== Task prompt ==
Look through the listing for the word "agent". Copy each line that has it.

== Entries supplied ==
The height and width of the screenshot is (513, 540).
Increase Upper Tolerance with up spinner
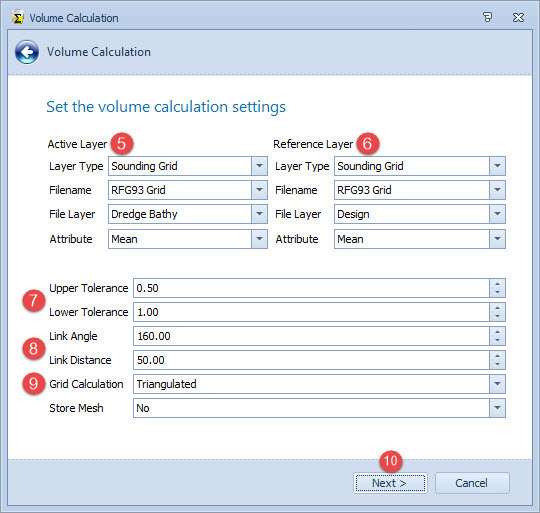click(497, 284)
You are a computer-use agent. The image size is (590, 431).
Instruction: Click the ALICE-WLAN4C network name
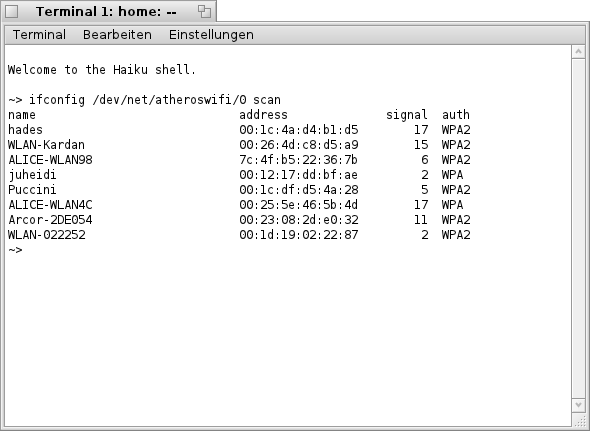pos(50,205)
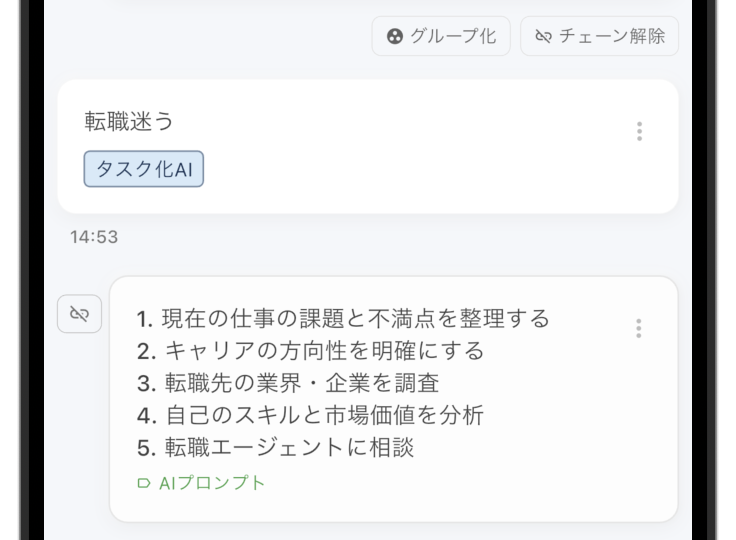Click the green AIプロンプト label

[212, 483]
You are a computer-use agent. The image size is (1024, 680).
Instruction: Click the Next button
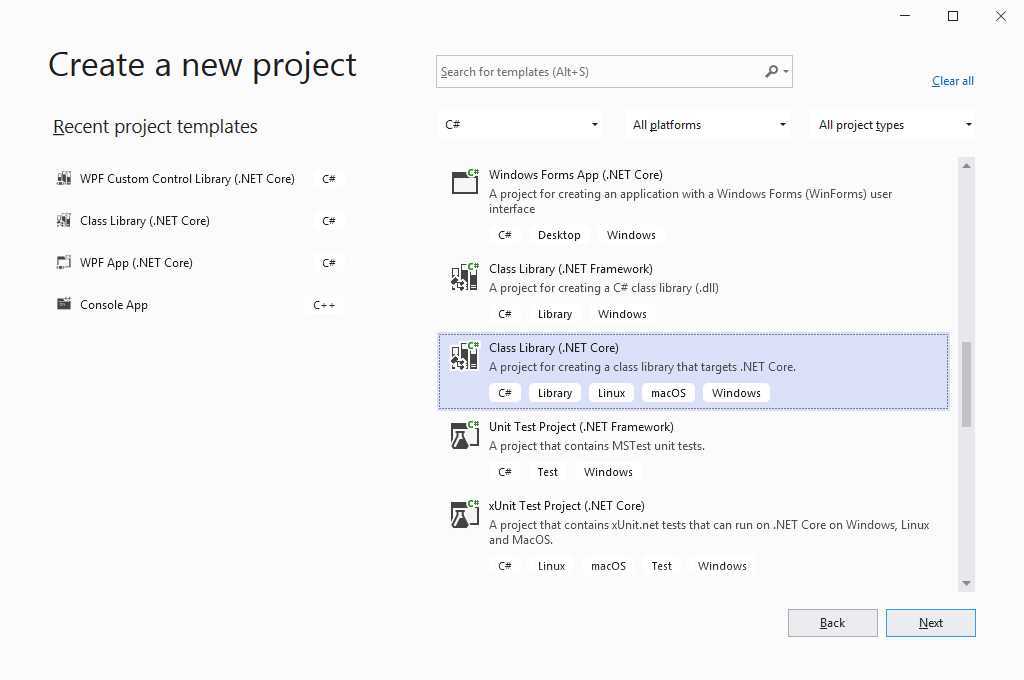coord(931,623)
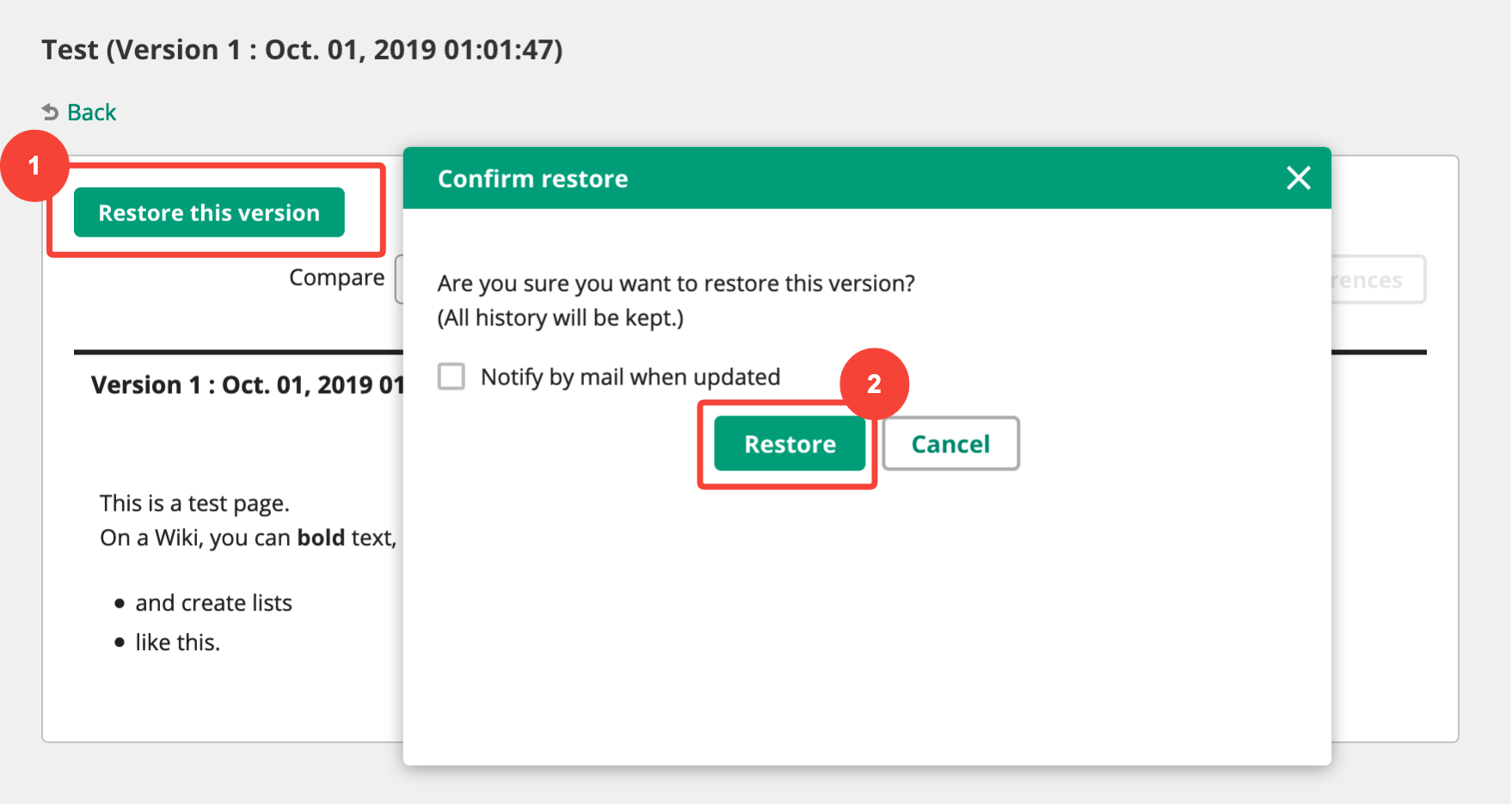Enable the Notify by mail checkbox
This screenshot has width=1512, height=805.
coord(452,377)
---
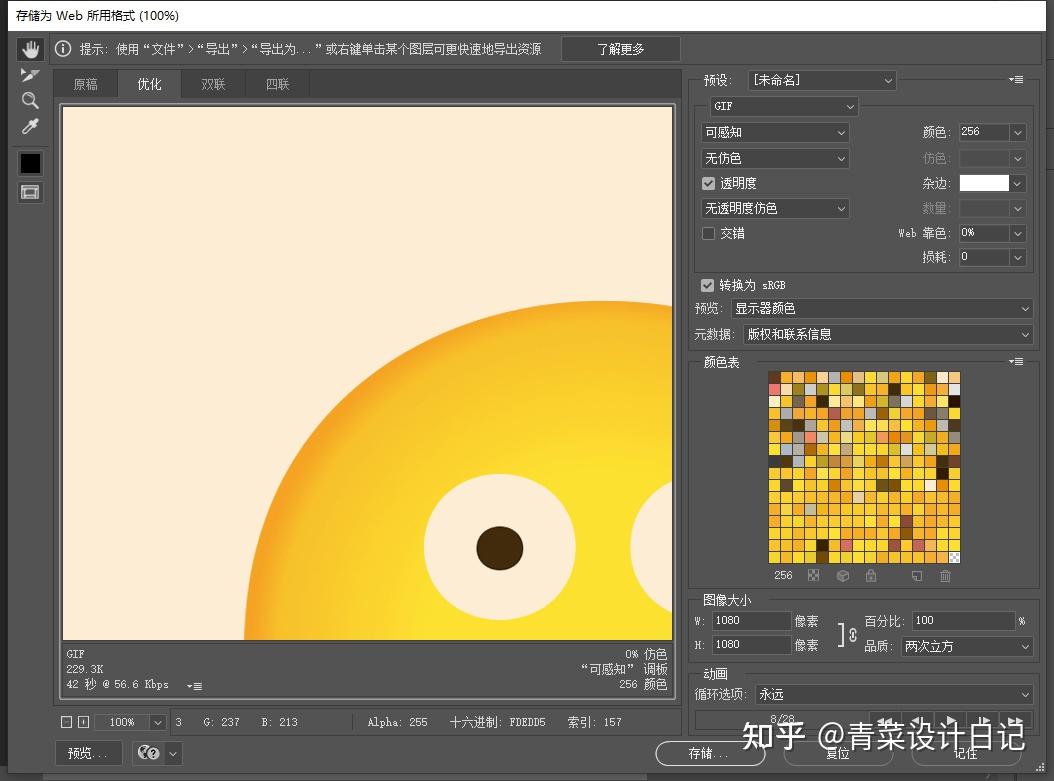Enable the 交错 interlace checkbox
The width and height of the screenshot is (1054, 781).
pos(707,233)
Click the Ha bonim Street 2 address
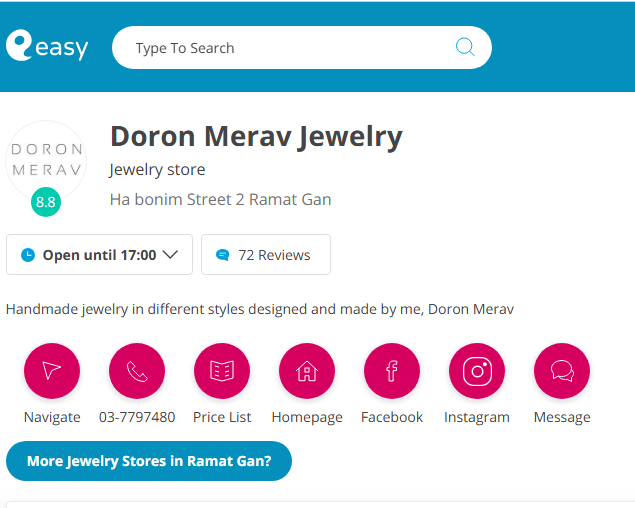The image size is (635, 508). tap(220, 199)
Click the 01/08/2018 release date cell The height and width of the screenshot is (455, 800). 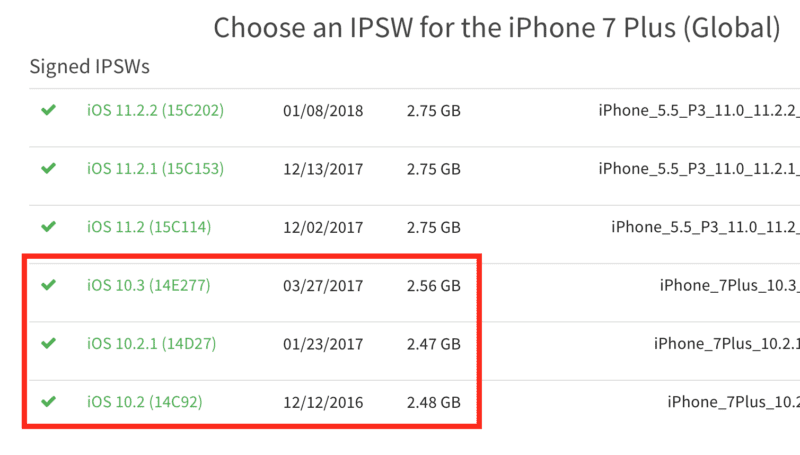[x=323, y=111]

== The answer ==
You are a computer-use agent. The image size is (590, 431).
You are a computer-use agent. The image size is (1024, 680).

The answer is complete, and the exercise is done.